How I wrote ‘Hard To Beat’ by Hard-Fi’s Richard Archer

Hard-Fi. Photo: Mark Thompson
Hard-Fi. Photo: Mark Thompson

Hard-Fi’s Richard Archer: “It was actually a series of recollections from different nights out all pieced together.” Photo: Mark Thompson

The frontman recounts the creation of the song that went double platinum and “really changed things” for the Staines band

Despite being lumped in with the indie bands that propped up the UK music scene of the mid 00s, there was always something a bit different about Hard-Fi. Formed by frontman and songwriter Richard Archer in his hometown of Staines in Surrey, their beats were that bit bigger and their lyrics firmly rooted in the lives, struggles and triumphs of real people.

Much of their music sounds as punchy today as it did back in the day, with 2005 debut album Stars Of CCTV the pinnacle of their output.
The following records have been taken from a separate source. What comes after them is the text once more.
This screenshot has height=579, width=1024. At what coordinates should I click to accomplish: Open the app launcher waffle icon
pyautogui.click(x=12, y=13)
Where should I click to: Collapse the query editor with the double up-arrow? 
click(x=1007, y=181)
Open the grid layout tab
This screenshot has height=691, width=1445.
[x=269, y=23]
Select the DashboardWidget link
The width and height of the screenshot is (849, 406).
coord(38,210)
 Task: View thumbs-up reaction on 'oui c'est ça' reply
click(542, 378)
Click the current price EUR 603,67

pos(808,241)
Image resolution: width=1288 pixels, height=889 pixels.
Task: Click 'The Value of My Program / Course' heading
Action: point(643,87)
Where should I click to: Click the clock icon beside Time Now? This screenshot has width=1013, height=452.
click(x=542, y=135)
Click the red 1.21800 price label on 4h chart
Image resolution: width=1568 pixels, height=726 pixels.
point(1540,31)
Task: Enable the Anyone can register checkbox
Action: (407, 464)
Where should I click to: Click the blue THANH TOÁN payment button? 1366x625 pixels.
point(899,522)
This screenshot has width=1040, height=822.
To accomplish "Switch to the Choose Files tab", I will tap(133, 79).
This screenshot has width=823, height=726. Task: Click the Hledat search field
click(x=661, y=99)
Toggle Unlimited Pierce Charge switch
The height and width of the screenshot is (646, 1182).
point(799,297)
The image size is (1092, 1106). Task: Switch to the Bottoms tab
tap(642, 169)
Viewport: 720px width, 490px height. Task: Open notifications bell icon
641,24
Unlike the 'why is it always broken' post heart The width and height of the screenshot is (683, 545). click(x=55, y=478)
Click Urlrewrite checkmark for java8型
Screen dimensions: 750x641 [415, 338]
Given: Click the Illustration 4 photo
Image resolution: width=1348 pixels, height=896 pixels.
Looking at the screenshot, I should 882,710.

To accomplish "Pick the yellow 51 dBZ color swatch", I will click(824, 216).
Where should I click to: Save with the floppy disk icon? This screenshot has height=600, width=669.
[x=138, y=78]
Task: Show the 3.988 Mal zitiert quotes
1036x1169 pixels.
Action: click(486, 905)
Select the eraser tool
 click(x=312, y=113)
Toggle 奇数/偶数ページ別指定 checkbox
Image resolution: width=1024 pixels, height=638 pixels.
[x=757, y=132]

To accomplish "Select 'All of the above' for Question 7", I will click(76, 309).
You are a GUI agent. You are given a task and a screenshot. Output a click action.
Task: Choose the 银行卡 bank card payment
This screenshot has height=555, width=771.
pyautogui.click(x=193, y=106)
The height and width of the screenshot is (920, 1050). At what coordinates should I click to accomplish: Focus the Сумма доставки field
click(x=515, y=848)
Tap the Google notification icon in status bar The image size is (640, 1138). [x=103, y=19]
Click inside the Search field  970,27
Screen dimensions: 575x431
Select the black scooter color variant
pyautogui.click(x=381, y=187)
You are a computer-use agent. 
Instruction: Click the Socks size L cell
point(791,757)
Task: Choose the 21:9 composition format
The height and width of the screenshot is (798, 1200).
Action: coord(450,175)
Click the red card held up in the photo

Backed by singles such as Cash Machine, Hard To Beat and Living For The Weekend, it was a collection of songs that proved just as popular whether enjoyed in the clubs, on the radio or listened to at home. It’s no surprise that it went double platinum and earned both Brit Awards and Mercury Prize nominations.

Archer thinks back to the band’s early days in order to recount the creation of one of Hard-Fi’s most cherished anthems…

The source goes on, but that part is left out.